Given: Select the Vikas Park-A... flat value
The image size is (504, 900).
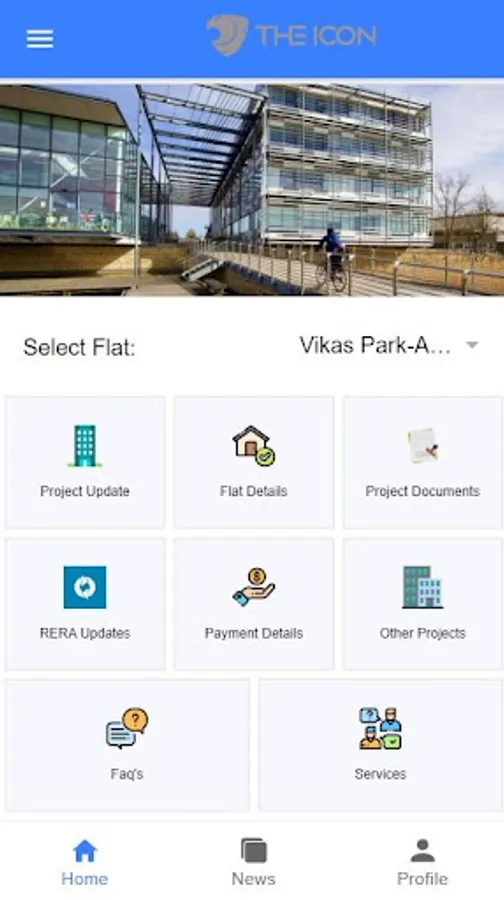Looking at the screenshot, I should pyautogui.click(x=375, y=346).
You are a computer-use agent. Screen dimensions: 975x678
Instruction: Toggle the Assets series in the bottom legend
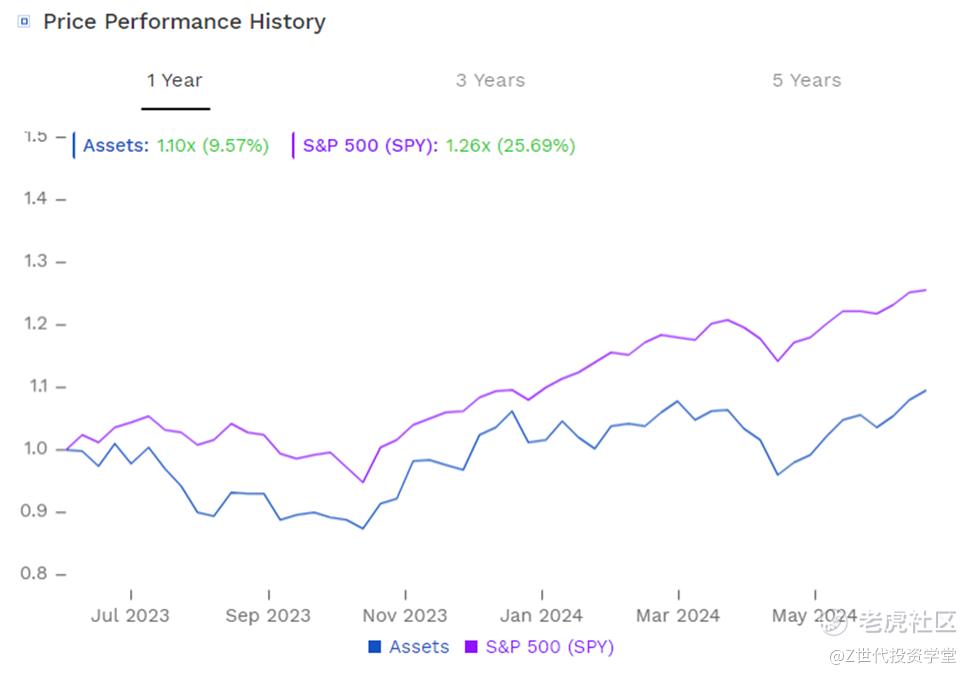click(419, 647)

◆ **Task prompt**: Only the lines from the one that holds "The image size is (504, 900)." through the end of the records above should be printed again, exactly as they are. Leave out the pictures.

◆ **Solution for this exercise**:
The image size is (504, 900).
Looking at the screenshot, I should pyautogui.click(x=375, y=346).
You are a computer-use agent. Screen dimensions: 975x678
Instruction: Toggle the Assets series in the bottom legend
click(419, 647)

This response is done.